>>>>

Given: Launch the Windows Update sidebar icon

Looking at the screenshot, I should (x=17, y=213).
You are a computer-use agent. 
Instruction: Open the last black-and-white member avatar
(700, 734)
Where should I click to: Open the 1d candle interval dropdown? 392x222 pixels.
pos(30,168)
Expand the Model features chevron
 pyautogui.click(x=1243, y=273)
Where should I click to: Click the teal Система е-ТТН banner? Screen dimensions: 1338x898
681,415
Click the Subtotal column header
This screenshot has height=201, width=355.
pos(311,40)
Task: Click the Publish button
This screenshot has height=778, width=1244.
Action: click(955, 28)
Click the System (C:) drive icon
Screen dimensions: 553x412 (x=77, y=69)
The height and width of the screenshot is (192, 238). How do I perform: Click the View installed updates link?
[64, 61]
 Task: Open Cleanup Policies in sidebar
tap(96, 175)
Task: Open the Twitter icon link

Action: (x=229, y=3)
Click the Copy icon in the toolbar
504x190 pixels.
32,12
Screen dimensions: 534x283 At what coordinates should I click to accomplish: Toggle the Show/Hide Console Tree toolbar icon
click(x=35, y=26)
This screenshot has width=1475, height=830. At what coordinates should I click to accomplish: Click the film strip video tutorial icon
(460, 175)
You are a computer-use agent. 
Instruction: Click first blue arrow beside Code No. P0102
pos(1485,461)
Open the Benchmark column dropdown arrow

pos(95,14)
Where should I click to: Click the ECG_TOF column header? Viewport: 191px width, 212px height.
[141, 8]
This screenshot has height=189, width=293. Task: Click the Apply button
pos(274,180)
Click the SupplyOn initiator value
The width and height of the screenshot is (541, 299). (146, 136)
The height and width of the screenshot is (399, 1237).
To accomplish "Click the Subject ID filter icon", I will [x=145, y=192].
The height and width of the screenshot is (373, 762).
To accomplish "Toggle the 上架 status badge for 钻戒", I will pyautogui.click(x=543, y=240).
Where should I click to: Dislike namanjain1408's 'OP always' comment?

<<<<

Your instructions | Could you copy exactly the lines from the one containing "Task: Open Cleanup Policies in sidebar" through the end of the records above, and nothing more?

Problem solution |
 Task: Open Cleanup Policies in sidebar
tap(96, 175)
Task: Open the Twitter icon link

Action: (x=229, y=3)
Click the Copy icon in the toolbar
504x190 pixels.
32,12
Screen dimensions: 534x283 At what coordinates should I click to accomplish: Toggle the Show/Hide Console Tree toolbar icon
click(x=35, y=26)
This screenshot has width=1475, height=830. At what coordinates should I click to accomplish: Click the film strip video tutorial icon
(460, 175)
You are a computer-use agent. 
Instruction: Click first blue arrow beside Code No. P0102
pos(1485,461)
Open the Benchmark column dropdown arrow

pos(95,14)
Where should I click to: Click the ECG_TOF column header? Viewport: 191px width, 212px height.
[141, 8]
This screenshot has height=189, width=293. Task: Click the Apply button
pos(274,180)
Click the SupplyOn initiator value
The width and height of the screenshot is (541, 299). (146, 136)
The height and width of the screenshot is (399, 1237).
To accomplish "Click the Subject ID filter icon", I will [x=145, y=192].
The height and width of the screenshot is (373, 762).
To accomplish "Toggle the 上架 status badge for 钻戒", I will pyautogui.click(x=543, y=240).
Where should I click to: Dislike namanjain1408's 'OP always' comment?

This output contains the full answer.